A Unique Definition of “Interfaith”

Legal Planet: Environmental Law and Policy 2013-04-08

Today in the mail appears an interesting program from the Wallage Stegner Center of the University of Utah S.J. Quinney College of Law: this coming Friday and Saturday, the Center will host “Religion, Faith, and the Environment” with lots of important guest speakers.  Good on them.

What are we?  Chopped liver?

What are we?
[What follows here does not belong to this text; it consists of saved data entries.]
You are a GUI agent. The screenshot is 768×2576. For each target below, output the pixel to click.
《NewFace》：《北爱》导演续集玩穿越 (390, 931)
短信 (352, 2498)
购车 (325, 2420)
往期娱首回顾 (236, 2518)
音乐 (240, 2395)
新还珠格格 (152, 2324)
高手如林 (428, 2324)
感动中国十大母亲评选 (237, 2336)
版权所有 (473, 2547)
Chopped liver?

But then when I looked at the program, something strange popped out at me.  The initial panel of the program goes from 8:15 to 11:45 (with a break), and concerns “Ecological Protection, Environmental Degradation — Perspectives of Faith”.  It comprises representatives of:

Christianity

Buddhism

Hinduism

Islam

Mormonism

Common Q & A

…and topped off by a Native American Blessing.  Well, that’s just terrific, nicely ecumenical, and — hey, wait a minute! Someone’s missing here!

Conferences always have to make choices, and three and a half hours for one topic is a long time.  But it’s a two-day conference: they’ve got time.  And yes, Rabbi Jamie Korngold is on one of the other panels, but presumably we don’t want one person representing the entirety of a faith.

Of course, maybe you do.  I suppose you could argue that if you are trying to do develop a political movement, other religions are more important than the original People of the Book.  There aren’t many of us, after all, as revealed in an exchange I had with my wife (who is not Jewish) a couple of years ago.  I mentioned that the Holocaust wiped out one-third of world Jewry.  She quickly did the numbers.

She:  Wait, so how many Jews are there worldwide?

Me: About 13 million.

She:  (Pauses).  That’s not very many at all!

Me: No.

She: So how come everyone I know is Jewish?

And one could answer the question by saying, because: 1) you live in an urban area in the United States; and 2) you have spent a lot of time at universities.  But of course the second answer makes it even stranger: lots of Jewish academics around, and the study of Jewish law has become something of a cottage industry in American law schools, especially since Robert Cover’s celebrated 1982 Harvard Law Review Foreword.

So it’s still something of a mystery to me why the Stegner Center decided to keep Judaism’s role in the discussion so muted.  I don’t think it’s prejudice.  It just seems strange: you have a religion conference at a law school, and the Jews are in the background.  Who knew?